Unterwegs mit Yulia Yáñez Schmidt auf der Ottostraße in Neuehrenfeld

Yulia Yáñez Schmidt ist eine echte Neuehrenfelderin und damit in der Krimi-Serie Soko Köln genau richtig. Doch bis dahin war es ein steiniger Weg.

Der Weihnachtsbaum am Lenauplatz ist der Treffpunkt für den Spaziergang mit Yulia Yanez Schmidt. Yáñez Schmidt ist eine waschechte Neuehrenfelderin. Sie wuchs im Veedel auf und lebt auch heute nach Lehr- und Wanderjahren wieder in Spuckweite des Platzes, der der unumstrittene Veedelstreffpunkt ist. „Ich war auf der Montessori-schule Gilbachstraße, später auf dem Albertus-Magnus-Gymnasium“. Dort war Yáñez Schmidt, die den ersten Teil ihres Doppelnamens - „ohne Bindestrich“, wie sie betont -  ihrem chilenischen Vater verdankt, in der ersten Theater-Medien-Klasse, eine Besonderheit des Ehrenfelder Gymnasiums. „Das war im Jahr 2000. Denn für mich und alle um mich herum war immer klar: die Yulia macht Theater.“

Eine Frau mit dunklem Haar und dunklem Mantel steht an einer Theke, auf der eine Kaffeemaschine steht.

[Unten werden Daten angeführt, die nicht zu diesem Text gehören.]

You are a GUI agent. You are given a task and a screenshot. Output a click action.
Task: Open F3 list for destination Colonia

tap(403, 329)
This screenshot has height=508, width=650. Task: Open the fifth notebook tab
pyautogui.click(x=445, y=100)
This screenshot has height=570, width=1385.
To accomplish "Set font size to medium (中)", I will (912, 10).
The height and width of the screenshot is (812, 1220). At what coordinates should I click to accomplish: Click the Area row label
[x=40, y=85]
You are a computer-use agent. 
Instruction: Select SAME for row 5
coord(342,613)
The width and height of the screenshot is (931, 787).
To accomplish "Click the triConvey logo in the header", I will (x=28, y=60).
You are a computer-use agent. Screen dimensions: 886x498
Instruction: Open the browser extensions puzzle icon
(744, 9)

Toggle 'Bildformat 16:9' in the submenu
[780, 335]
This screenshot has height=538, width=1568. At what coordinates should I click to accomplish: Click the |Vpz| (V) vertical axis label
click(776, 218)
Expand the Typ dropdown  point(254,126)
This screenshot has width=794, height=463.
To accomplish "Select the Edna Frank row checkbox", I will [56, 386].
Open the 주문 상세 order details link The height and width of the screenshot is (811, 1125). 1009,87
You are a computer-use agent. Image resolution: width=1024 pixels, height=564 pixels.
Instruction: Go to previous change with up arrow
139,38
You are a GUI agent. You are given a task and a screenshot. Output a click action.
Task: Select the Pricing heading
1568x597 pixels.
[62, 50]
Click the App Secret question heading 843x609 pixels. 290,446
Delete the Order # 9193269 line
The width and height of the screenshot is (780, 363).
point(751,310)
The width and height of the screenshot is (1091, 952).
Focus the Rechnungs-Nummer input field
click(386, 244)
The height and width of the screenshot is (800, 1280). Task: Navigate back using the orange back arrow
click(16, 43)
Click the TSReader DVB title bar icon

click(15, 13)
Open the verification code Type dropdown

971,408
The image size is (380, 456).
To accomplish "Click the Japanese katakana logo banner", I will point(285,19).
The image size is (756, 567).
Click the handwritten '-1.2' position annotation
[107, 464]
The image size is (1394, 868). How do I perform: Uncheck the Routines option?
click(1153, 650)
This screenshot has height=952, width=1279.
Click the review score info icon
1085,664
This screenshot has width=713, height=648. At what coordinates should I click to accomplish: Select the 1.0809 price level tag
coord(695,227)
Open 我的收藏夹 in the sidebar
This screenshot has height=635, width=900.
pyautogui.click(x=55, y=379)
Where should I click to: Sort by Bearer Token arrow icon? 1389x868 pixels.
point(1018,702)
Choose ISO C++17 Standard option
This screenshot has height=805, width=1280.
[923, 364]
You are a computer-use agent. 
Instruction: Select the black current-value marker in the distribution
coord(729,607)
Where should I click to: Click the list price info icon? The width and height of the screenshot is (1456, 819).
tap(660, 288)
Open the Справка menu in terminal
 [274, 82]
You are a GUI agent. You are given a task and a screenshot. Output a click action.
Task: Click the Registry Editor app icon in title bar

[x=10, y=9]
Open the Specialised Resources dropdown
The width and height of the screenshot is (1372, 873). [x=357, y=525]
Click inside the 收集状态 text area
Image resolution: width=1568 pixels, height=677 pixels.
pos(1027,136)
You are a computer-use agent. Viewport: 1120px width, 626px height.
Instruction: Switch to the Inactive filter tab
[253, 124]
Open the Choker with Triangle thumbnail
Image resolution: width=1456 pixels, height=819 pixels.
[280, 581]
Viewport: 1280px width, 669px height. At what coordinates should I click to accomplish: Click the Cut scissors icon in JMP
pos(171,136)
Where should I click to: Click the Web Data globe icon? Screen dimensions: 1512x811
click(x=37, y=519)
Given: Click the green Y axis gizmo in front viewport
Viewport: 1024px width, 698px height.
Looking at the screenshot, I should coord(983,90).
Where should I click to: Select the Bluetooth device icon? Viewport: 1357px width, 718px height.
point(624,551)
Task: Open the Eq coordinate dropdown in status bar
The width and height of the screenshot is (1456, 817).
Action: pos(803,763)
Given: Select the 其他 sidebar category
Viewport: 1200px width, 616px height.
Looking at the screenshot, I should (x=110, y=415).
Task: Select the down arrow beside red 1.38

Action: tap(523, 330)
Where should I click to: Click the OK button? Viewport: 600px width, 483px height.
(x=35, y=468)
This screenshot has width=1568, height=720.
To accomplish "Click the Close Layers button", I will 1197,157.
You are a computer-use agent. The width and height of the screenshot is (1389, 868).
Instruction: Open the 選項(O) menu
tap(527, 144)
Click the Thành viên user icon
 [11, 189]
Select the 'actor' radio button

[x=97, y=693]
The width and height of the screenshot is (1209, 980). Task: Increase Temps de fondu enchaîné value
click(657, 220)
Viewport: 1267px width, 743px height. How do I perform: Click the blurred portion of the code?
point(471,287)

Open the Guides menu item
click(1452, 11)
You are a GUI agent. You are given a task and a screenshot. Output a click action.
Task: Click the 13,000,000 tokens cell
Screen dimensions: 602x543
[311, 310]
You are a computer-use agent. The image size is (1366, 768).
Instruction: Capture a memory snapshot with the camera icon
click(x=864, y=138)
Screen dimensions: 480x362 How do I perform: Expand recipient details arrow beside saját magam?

Für Soko-Köln Darstellerin Yulia Yáñez Schmidt ist die Einkehr bei Bensons Coffee in der Eichendorffstraße Pflicht.

Wir gehen ein paar Schritte vom Lenauplatz zu Yanez Schmidts erstem Lieblingsort, Bensons Coffee in der Eichendorffstraße. Sie hat zwei Pfandbecher mitgebracht,  Nachweis ihrer Stammkundenschaft in dem Laden, dessen Inhaber mehrfacher Deutscher Röstmeister ist. „Das hier ist eine der schönsten Straßen Kölns, und der Kaffee bei Benson  ist einfach spitze“, schwärmt die 36-Jährige, die seit eineinhalb Jahren die Gerichtsmedizinerin Dr. Pilar Westphal in der ZDF-Vorabend-Krimiserie Soko Köln verkörpert. Bei einem Cappuccino ihrer Lieblingskaffeesorte Bonhoeffer Blend erzählt sie, wie steinig ihr Weg ins Fernsehen war.

Eine Frau im dunklen Mantel läuft gestikulierend durch eine Straße.

Yulia Yáñez Schmidt liebt es, durch ihr Veedel Neuehrenfeld zu flanieren.

Die Kölnerin kam ohne den rechten Unterschenkel zur Welt. „Auch die Fehlbildung meiner rechten Hand gehört mit zum Paket“, erzählt sie sachlich-ungerührt über ihre angeborene Dysmelie. Besuche bei Ärzten und in der Physiotherapie gehörten zu ihrer Kindheit und Jugend. „Die Praxis, zu der ich immer ging, war auch hier in der Straße.“ Was diese Zeit außerdem prägte war ihre Freude an Verkleidung und Theater. Als sie nach dem Abi ihre Leidenschaft zum Beruf machen wollte, „platzte meine behütete Theater-bubble leider allzu bald“.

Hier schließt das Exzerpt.